With a good resume, you’ll land an interview. With a good interview, you’ll land the job.
Here are a few pieces of advice I’ll pass along from some of the better interviews I’ve conducted:
Tell them about their company
Want to fall flat in a job interview? Have no real knowledge of the company you’re trying to work for.
You need to spend some time researching the company before you sit down with a hiring manager. Is there something the company stands for that you exemplify? Has the work of the company impacted a family member or loved one? When you sit down for that interview, be in a position to tell the employer something you like about their company and how you might be able to contribute to the effort.
Dress to impress
I can’t remember an interview where I felt a candidate was overdressed, but I can certainly remember the times job seekers chose to go casual.
Even in an era of virtual interviews, my suggestion would be to dress to impress. In my opinion, you stand to gain more than you’d lose.
Explain how a past experience will help you in this job
Think through your past experiences and jobs and explain how those skills can help you in this new role. A good example: A waiter or waitress can often make a good salesperson. In their role in a restaurant, they have to “sell” their service to get a good tip.
Did you play sports in high school or college? Explain how your competitive nature or ability to work with a team will help in the workplace.
You should do enough research on the company to have questions about how it operates.

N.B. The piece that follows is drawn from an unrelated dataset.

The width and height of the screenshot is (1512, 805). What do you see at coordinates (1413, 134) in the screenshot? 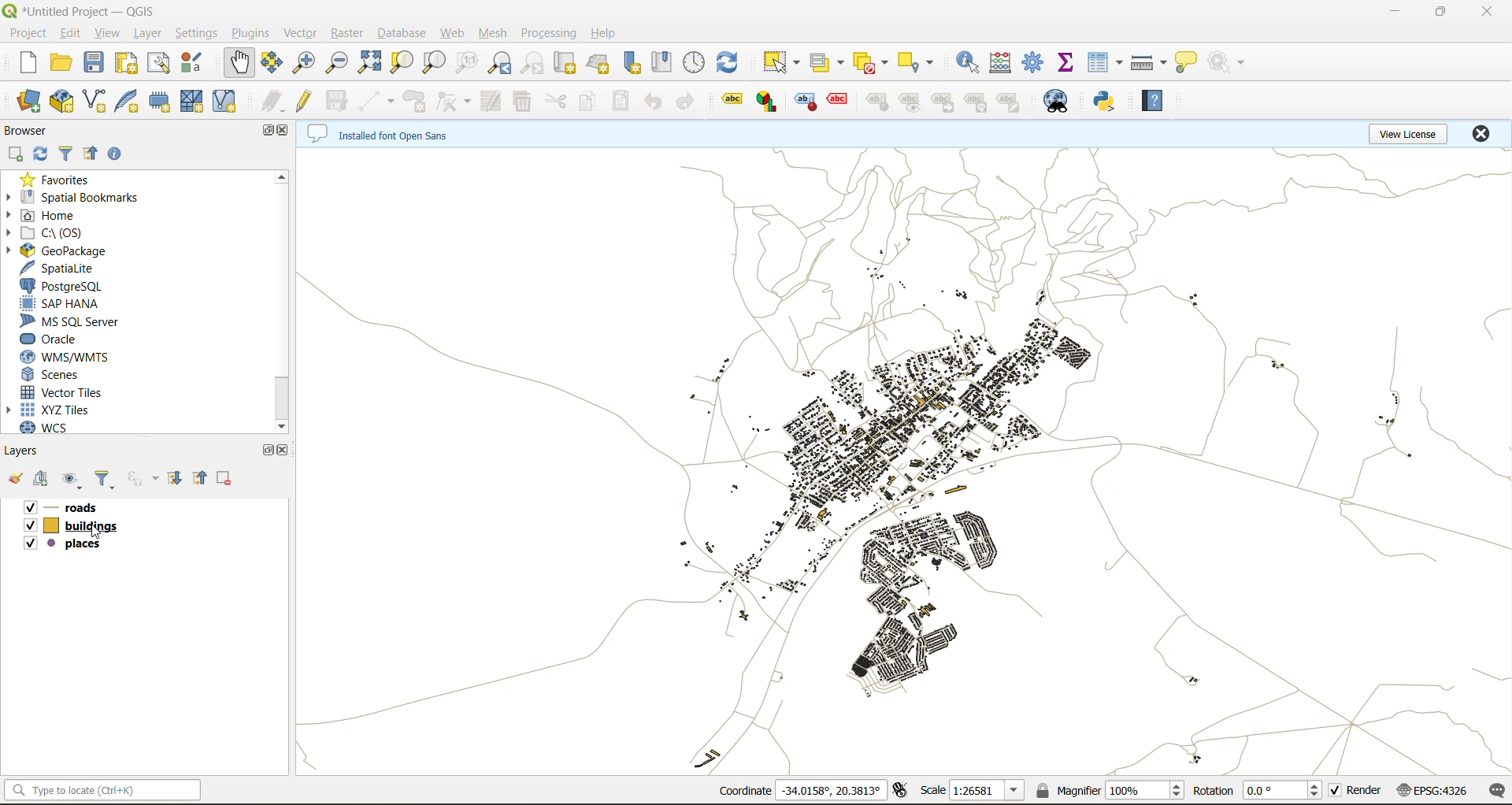
I see `view license` at bounding box center [1413, 134].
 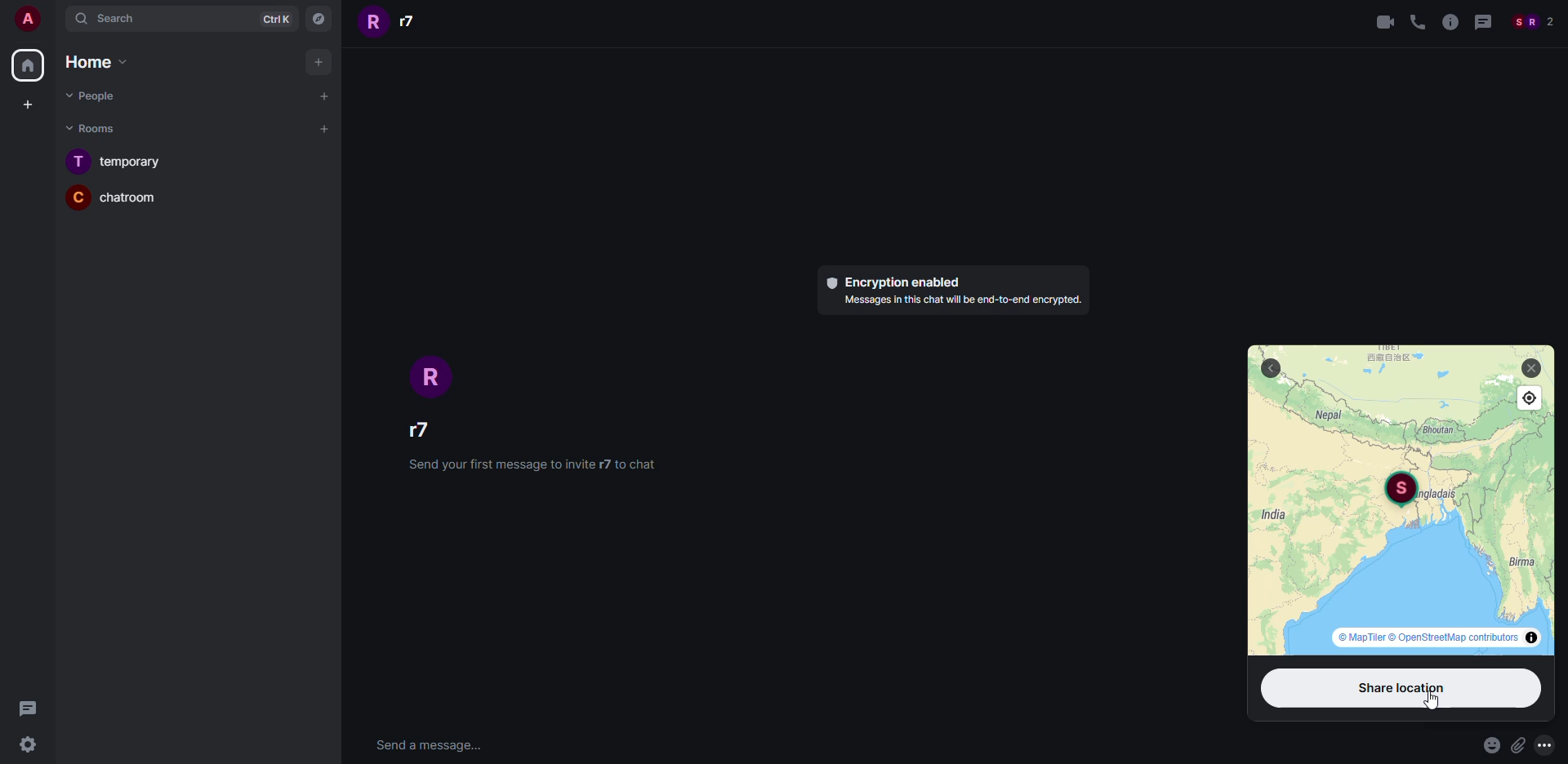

Go into the interview with a couple questions and listen throughout to formulate any additional items to bring up. I wouldn’t ask more than 3-4 but presenting questions shows you’re thorough and are taking the process seriously.
Have the right references
One question I used to love asking applicants: What would your references say about you? For the most part, the references confirm what the applicants says, but I’ve had a handful of cases where reference say they exact opposite.
References are a key part of the application process. You need to select references who know you and your work. Pick references based on their ability to speak to your strengths instead of simply selecting people based on their job titles.